>> Start Task input

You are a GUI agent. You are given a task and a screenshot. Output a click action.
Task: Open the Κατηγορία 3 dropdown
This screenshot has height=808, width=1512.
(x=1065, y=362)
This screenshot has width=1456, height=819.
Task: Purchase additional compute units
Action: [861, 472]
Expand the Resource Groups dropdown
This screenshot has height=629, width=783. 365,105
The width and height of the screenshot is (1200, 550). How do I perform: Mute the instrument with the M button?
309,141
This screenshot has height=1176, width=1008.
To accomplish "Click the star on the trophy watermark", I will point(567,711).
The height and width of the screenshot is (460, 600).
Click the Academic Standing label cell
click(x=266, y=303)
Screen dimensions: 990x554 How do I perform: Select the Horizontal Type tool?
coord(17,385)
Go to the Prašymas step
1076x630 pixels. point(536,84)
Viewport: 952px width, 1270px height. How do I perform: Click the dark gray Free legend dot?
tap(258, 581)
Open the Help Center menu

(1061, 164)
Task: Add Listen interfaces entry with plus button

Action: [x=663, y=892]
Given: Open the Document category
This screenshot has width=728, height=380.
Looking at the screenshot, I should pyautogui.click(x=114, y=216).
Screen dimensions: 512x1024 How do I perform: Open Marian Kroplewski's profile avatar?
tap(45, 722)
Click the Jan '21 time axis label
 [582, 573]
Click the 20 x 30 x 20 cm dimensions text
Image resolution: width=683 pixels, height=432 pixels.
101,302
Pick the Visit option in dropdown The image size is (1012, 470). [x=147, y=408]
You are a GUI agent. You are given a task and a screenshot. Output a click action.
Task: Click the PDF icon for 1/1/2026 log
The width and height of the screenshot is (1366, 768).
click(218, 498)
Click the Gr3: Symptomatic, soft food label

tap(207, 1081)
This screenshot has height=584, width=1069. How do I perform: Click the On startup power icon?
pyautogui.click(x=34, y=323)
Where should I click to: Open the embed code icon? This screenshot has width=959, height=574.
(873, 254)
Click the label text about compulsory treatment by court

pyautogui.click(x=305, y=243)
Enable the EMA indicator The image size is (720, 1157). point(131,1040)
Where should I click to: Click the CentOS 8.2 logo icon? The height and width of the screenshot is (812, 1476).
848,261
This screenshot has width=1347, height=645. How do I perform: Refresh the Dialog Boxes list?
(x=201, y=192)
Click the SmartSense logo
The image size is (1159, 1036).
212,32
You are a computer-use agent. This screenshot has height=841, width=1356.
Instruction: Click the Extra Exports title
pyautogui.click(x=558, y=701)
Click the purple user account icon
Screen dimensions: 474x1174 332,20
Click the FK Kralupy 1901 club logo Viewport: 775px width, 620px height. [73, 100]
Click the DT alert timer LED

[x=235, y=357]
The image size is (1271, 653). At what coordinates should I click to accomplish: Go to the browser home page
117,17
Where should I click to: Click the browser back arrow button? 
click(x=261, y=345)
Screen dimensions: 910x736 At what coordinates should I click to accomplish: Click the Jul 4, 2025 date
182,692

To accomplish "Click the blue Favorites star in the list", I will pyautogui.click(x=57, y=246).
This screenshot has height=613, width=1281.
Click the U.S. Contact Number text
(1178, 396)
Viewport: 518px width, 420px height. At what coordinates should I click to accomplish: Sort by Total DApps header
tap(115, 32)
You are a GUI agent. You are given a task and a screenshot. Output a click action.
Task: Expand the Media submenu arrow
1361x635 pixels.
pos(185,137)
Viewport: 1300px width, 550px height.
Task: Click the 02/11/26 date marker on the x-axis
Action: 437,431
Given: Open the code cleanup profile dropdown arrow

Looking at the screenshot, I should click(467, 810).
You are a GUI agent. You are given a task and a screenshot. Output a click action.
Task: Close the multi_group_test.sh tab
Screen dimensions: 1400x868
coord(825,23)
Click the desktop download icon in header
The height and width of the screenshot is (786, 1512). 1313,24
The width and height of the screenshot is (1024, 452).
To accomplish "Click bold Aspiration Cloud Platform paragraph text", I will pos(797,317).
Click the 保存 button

>> End Task input

Instruction: Update the records above by replacing "GUI agent" with "interface agent" wherever it occurs, and leave everything else unchanged.

Solution for this task:
You are a interface agent. You are given a task and a screenshot. Output a click action.
Task: Open the Κατηγορία 3 dropdown
This screenshot has height=808, width=1512.
(x=1065, y=362)
This screenshot has width=1456, height=819.
Task: Purchase additional compute units
Action: [861, 472]
Expand the Resource Groups dropdown
This screenshot has height=629, width=783. 365,105
The width and height of the screenshot is (1200, 550). How do I perform: Mute the instrument with the M button?
309,141
This screenshot has height=1176, width=1008.
To accomplish "Click the star on the trophy watermark", I will point(567,711).
The height and width of the screenshot is (460, 600).
Click the Academic Standing label cell
click(x=266, y=303)
Screen dimensions: 990x554 How do I perform: Select the Horizontal Type tool?
coord(17,385)
Go to the Prašymas step
1076x630 pixels. point(536,84)
Viewport: 952px width, 1270px height. How do I perform: Click the dark gray Free legend dot?
tap(258, 581)
Open the Help Center menu

(1061, 164)
Task: Add Listen interfaces entry with plus button

Action: [x=663, y=892]
Given: Open the Document category
This screenshot has width=728, height=380.
Looking at the screenshot, I should pyautogui.click(x=114, y=216).
Screen dimensions: 512x1024 How do I perform: Open Marian Kroplewski's profile avatar?
tap(45, 722)
Click the Jan '21 time axis label
 [582, 573]
Click the 20 x 30 x 20 cm dimensions text
Image resolution: width=683 pixels, height=432 pixels.
101,302
Pick the Visit option in dropdown The image size is (1012, 470). [x=147, y=408]
You are a interface agent. You are given a task and a screenshot. Output a click action.
Task: Click the PDF icon for 1/1/2026 log
The width and height of the screenshot is (1366, 768).
click(218, 498)
Click the Gr3: Symptomatic, soft food label

tap(207, 1081)
This screenshot has height=584, width=1069. How do I perform: Click the On startup power icon?
pyautogui.click(x=34, y=323)
Where should I click to: Open the embed code icon? This screenshot has width=959, height=574.
(873, 254)
Click the label text about compulsory treatment by court

pyautogui.click(x=305, y=243)
Enable the EMA indicator The image size is (720, 1157). point(131,1040)
Where should I click to: Click the CentOS 8.2 logo icon? The height and width of the screenshot is (812, 1476).
848,261
This screenshot has width=1347, height=645. How do I perform: Refresh the Dialog Boxes list?
(x=201, y=192)
Click the SmartSense logo
The image size is (1159, 1036).
212,32
You are a computer-use agent. This screenshot has height=841, width=1356.
Instruction: Click the Extra Exports title
pyautogui.click(x=558, y=701)
Click the purple user account icon
Screen dimensions: 474x1174 332,20
Click the FK Kralupy 1901 club logo Viewport: 775px width, 620px height. [73, 100]
Click the DT alert timer LED

[x=235, y=357]
The image size is (1271, 653). At what coordinates should I click to accomplish: Go to the browser home page
117,17
Where should I click to: Click the browser back arrow button? 
click(x=261, y=345)
Screen dimensions: 910x736 At what coordinates should I click to accomplish: Click the Jul 4, 2025 date
182,692

To accomplish "Click the blue Favorites star in the list", I will pyautogui.click(x=57, y=246).
This screenshot has height=613, width=1281.
Click the U.S. Contact Number text
(1178, 396)
Viewport: 518px width, 420px height. At what coordinates should I click to accomplish: Sort by Total DApps header
tap(115, 32)
You are a interface agent. You are given a task and a screenshot. Output a click action.
Task: Expand the Media submenu arrow
1361x635 pixels.
pos(185,137)
Viewport: 1300px width, 550px height.
Task: Click the 02/11/26 date marker on the x-axis
Action: 437,431
Given: Open the code cleanup profile dropdown arrow

Looking at the screenshot, I should click(467, 810).
You are a interface agent. You are given a task and a screenshot. Output a click action.
Task: Close the multi_group_test.sh tab
Screen dimensions: 1400x868
coord(825,23)
Click the desktop download icon in header
The height and width of the screenshot is (786, 1512). 1313,24
The width and height of the screenshot is (1024, 452).
To accomplish "Click bold Aspiration Cloud Platform paragraph text", I will pos(797,317).
Click the 保存 button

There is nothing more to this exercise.